Cela tombe bien, ces derniers ne souhaitent pas être associés au mouvement. Fidèles à leurs habitudes, les Bad Gones nous ont fait savoir par un de leurs interlocuteurs qu'ils ne souhaitaient pas s'exprimer sur le sujet. Leurs homologues du Virage Sud ont également préféré garder le silence. ''Les groupes de supporters ne faisaient rien pour garder l'union sacrée en Ligue Europa, poursuit Clément, abonné aux BG87 depuis son arrivée à Lyon il y a trois ans. J'ignore s'ils vont agir, je prends les devants car je ne veux pas de Genesio une saison de plus. J'en ai marre, je veux prendre du plaisir au stade. Comme tout le monde''. Comme Antoine, étudiant de 23 ans en Master à Grenoble :"Je ne suis pour le moment pas impliqué sur l'une des banderoles mais j'ai pour projet d'en afficher une dans la ville de Grenoble.''

Aulas : ''Genesio ? La tendance c’est qu’il reste''

Certains l'ont déjà fait à Clermont-Ferrand et à Lille. Sur Twitter, plusieurs supporters nous ont indiqués être prêts à les imiter dans leur région : à Paris, dans le Calvados, à Montpellier… "J'ai relevé plusieurs centaines d'interventions de supporters déguisés, alors qu'il s'agit de fans de deux clubs rivaux de l'OL'', s'emporte Jean-Michel Aulas, particulièrement remonté contre ces initiatives. Pourtant, ce sont bien des fans de l'OL qui nous ont longuement confié leurs griefs à l'encontre de Bruno Genesio : "Absence de fond de jeu'', ''gestion de Fekir'', ''le dossier des jeunes'', ''arrogance'', ''aucune remise en question''…

"Pas impliqué mais je soutiens ce mouvement"
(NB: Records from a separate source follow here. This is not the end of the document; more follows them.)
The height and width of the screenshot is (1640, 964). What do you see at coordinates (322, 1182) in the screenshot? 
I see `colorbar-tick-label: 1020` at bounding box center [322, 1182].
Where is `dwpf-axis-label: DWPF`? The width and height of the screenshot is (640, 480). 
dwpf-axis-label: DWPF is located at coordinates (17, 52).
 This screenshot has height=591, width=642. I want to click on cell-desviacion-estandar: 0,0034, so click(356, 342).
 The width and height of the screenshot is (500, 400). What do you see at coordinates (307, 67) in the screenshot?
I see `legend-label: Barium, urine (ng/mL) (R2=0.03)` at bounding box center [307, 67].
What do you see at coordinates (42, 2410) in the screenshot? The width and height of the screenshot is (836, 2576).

''Je le fais personnellement car les capos [les leaders des virages, NDLR] ne se mouillent pas sur le cas Genesio, raconte Antoine. Pour eux, c'est un Lyonnais et cela lui donne une légitimité''. Du côté de l'Amicale des Rouge et Bleu, un groupe réputé pour son optimisme et son soutien à l'institution, les responsables tiennent justement à dénoncer la cabale anti-Genesio : "Notre position est claire : on est derrière le club et on fait confiance au président'', confie Thierry. Il n'y aura pas de banderole de notre côté, ni une quelconque initiative du groupe''.
Pas d'initiative mais plusieurs approbations, comme celle de Benoît, supporter de l'OL depuis 29 ans : "Je ne suis pas impliqué dans ces banderoles mais je soutiens ce mouvement''. Une certitude : à part celle de Jean-Michel Aulas, très peu de voix s'élèvent à Lyon pour le dénoncer.